*TASK TO COMPLETE*
Pictures stay out; print the rest of the listing below exactly as it stands.

*DATA PROVIDED*
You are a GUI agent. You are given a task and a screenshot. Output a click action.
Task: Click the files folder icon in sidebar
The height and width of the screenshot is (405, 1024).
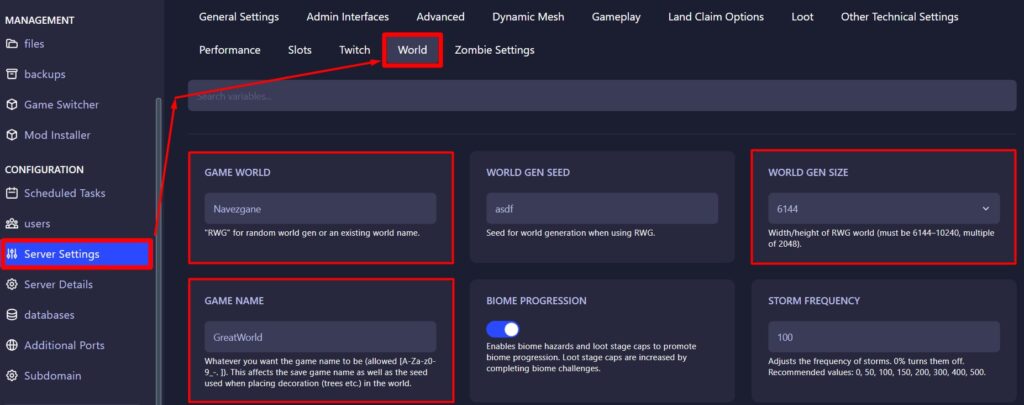click(x=12, y=44)
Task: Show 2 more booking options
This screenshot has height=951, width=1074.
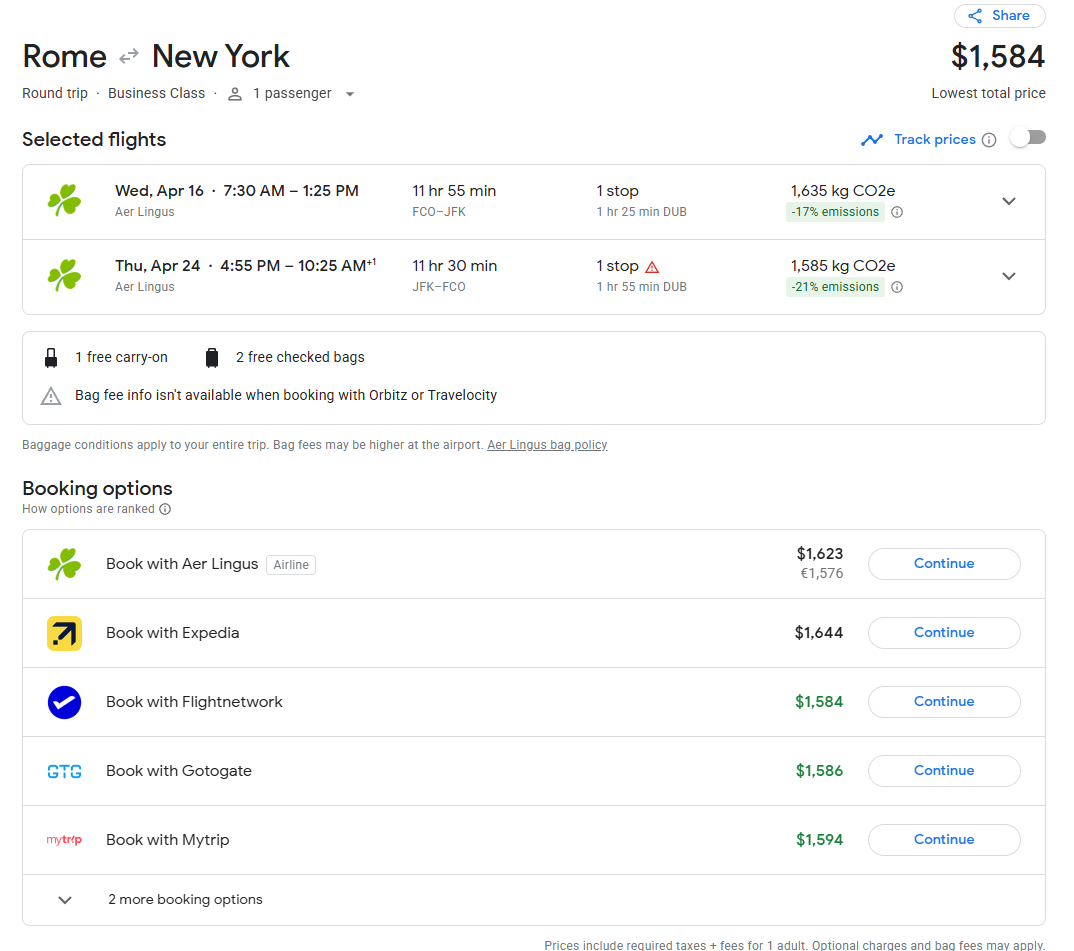Action: (185, 899)
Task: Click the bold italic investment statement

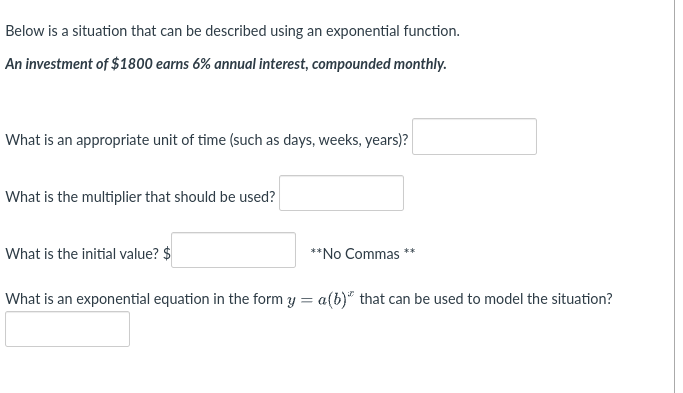Action: click(x=226, y=64)
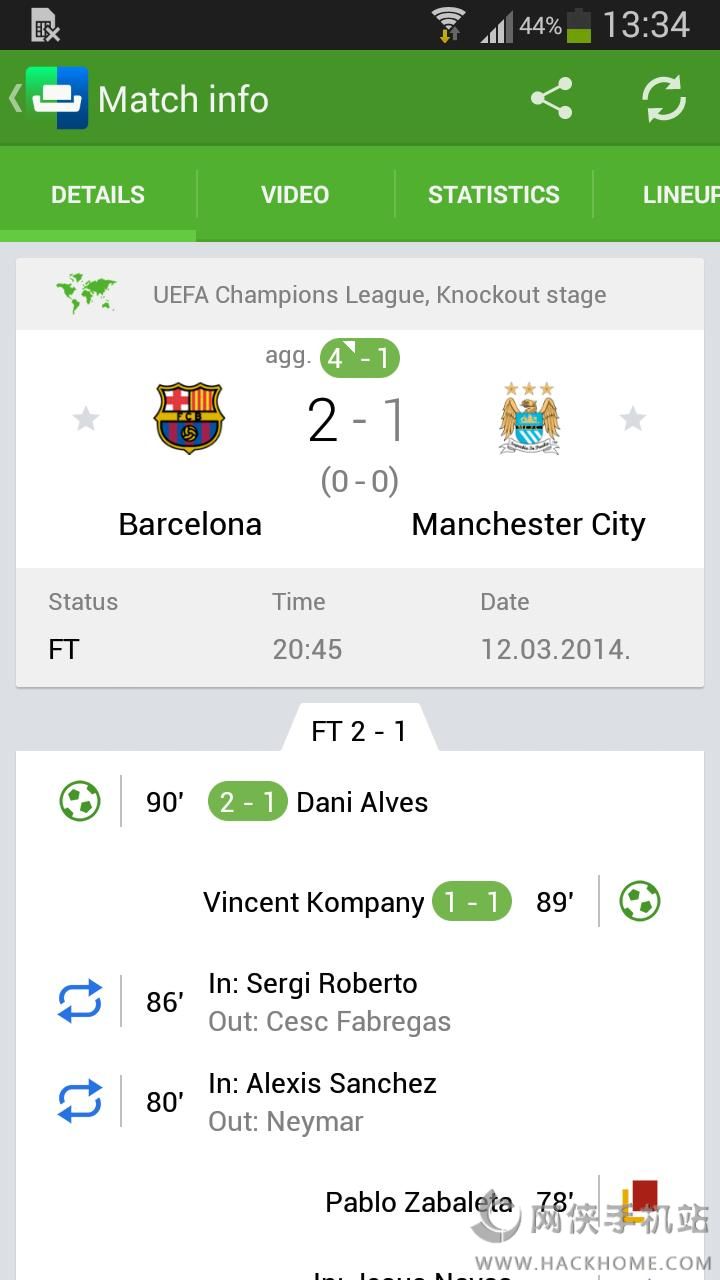
Task: Tap the Barcelona club crest
Action: pos(189,418)
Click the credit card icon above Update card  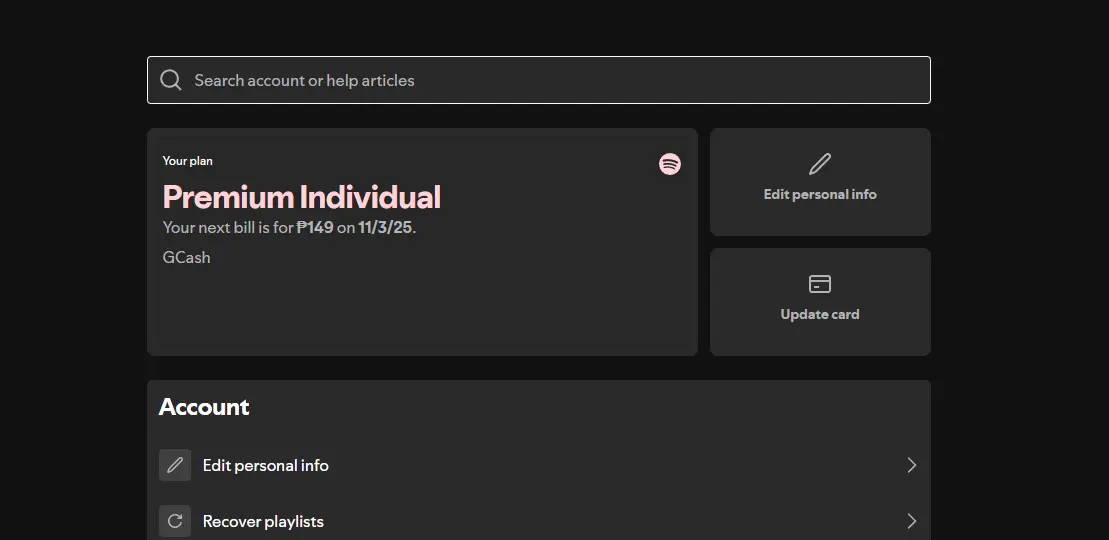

*OUTPUT BELOW*
You are a GUI agent. You are given a task and a screenshot. Output a click action.
Task: Click the files folder icon in sidebar
The height and width of the screenshot is (405, 1024).
click(x=12, y=44)
Task: Show 2 more booking options
This screenshot has height=951, width=1074.
Action: (185, 899)
Task: Click the bold italic investment statement

Action: click(x=226, y=64)
Task: Tap the Barcelona club crest
Action: pos(189,418)
Click the credit card icon above Update card  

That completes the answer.